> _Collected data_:
■ ■ ■ ■

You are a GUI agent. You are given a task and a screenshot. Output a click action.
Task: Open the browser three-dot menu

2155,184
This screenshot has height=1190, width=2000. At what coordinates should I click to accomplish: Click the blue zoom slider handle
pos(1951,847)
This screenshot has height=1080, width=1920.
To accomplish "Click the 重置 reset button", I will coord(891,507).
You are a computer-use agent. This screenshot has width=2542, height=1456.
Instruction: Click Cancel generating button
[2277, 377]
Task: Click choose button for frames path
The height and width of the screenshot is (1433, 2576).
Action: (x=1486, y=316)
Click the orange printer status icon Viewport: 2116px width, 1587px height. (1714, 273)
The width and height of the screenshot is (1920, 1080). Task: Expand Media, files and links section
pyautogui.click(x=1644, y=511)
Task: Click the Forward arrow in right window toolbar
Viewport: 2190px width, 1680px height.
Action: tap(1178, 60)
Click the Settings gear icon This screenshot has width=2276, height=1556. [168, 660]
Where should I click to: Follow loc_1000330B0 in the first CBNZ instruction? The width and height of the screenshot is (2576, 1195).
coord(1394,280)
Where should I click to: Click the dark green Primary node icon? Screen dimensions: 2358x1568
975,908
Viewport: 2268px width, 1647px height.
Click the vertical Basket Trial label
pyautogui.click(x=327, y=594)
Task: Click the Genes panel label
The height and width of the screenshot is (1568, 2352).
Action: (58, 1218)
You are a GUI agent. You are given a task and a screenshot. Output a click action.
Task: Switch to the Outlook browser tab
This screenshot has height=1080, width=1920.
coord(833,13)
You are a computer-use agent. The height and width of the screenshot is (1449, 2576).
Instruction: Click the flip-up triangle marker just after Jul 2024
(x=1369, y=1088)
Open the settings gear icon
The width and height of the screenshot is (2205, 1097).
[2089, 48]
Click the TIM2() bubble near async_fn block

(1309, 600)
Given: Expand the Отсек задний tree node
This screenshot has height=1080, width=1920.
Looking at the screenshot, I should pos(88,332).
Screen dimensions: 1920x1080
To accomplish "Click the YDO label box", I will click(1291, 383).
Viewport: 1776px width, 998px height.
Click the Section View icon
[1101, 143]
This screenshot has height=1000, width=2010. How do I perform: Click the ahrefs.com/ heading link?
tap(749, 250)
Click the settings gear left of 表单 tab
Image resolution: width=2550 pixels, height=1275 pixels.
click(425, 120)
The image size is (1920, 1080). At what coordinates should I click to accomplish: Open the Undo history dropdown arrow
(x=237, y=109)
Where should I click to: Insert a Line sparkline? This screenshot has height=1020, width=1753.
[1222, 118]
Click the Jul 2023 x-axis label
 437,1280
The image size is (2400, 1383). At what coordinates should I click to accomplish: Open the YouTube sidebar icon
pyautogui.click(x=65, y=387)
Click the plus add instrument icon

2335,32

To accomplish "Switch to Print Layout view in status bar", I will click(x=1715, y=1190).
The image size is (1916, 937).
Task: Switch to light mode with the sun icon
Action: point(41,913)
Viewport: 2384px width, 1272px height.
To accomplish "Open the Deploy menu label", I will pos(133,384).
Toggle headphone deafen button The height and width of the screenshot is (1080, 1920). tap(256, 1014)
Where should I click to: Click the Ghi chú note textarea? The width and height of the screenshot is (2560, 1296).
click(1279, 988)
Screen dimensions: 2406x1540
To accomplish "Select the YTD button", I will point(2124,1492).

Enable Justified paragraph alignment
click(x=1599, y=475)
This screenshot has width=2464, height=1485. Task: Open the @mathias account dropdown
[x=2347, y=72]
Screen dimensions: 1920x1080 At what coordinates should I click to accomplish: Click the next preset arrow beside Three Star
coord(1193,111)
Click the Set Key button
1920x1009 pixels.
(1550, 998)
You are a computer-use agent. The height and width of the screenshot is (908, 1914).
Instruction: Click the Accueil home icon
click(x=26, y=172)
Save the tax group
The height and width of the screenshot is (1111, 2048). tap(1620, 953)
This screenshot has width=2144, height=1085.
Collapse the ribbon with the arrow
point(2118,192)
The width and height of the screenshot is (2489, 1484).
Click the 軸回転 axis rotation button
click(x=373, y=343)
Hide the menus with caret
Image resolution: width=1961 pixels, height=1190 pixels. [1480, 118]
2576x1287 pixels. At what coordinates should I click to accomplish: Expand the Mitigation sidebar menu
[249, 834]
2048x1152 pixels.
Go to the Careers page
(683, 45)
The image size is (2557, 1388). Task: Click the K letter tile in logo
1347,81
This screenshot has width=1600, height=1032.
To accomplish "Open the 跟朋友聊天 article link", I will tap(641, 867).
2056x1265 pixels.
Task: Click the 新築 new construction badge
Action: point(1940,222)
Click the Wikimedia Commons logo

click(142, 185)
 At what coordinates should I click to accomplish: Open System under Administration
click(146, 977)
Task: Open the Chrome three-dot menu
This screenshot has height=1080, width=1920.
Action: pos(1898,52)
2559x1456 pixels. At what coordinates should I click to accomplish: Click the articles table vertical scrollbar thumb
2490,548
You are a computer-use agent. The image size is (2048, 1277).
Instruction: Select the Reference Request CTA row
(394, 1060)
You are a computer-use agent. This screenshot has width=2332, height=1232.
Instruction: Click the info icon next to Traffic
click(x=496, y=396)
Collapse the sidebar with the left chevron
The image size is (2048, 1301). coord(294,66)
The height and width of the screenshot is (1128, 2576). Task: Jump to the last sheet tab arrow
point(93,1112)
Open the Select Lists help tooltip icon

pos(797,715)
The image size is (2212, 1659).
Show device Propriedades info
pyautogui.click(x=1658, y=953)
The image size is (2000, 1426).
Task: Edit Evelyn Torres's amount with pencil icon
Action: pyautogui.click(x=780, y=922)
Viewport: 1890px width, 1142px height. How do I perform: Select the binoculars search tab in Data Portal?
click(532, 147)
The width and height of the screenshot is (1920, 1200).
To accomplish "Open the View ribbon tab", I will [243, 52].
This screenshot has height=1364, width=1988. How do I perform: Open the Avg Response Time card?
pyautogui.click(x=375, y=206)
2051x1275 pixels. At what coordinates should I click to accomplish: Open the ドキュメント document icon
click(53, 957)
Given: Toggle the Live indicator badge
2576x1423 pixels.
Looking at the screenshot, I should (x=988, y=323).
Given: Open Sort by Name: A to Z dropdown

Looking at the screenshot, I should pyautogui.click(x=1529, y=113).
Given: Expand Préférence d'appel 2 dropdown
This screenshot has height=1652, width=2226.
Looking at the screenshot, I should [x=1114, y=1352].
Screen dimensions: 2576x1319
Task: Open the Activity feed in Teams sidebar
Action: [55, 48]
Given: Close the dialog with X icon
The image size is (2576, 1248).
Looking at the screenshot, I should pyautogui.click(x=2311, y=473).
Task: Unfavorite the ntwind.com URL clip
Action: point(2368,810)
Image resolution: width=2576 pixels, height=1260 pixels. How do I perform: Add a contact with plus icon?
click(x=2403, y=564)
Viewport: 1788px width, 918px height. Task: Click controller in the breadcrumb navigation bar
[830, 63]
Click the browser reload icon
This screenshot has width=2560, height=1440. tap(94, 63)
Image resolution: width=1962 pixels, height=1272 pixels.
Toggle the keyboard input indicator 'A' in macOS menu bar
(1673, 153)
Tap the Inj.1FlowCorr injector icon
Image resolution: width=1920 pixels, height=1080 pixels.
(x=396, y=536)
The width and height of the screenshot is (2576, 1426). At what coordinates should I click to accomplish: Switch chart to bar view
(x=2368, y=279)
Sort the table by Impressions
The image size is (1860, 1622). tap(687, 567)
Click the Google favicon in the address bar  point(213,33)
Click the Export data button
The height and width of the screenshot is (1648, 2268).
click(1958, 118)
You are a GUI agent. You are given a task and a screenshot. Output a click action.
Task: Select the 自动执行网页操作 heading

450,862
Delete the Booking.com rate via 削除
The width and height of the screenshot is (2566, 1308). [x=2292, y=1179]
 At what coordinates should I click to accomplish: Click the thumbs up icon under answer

■ ■ ■ ■

Every line with "computer" in it should be copied from the entries above.

> _Output of the exercise_:
You are a computer-use agent. This screenshot has width=2542, height=1456.
You are a computer-use agent. The height and width of the screenshot is (1449, 2576).
You are a computer-use agent. The height and width of the screenshot is (908, 1914).
You are a computer-use agent. The image size is (2048, 1277).
You are a computer-use agent. This screenshot has width=2332, height=1232.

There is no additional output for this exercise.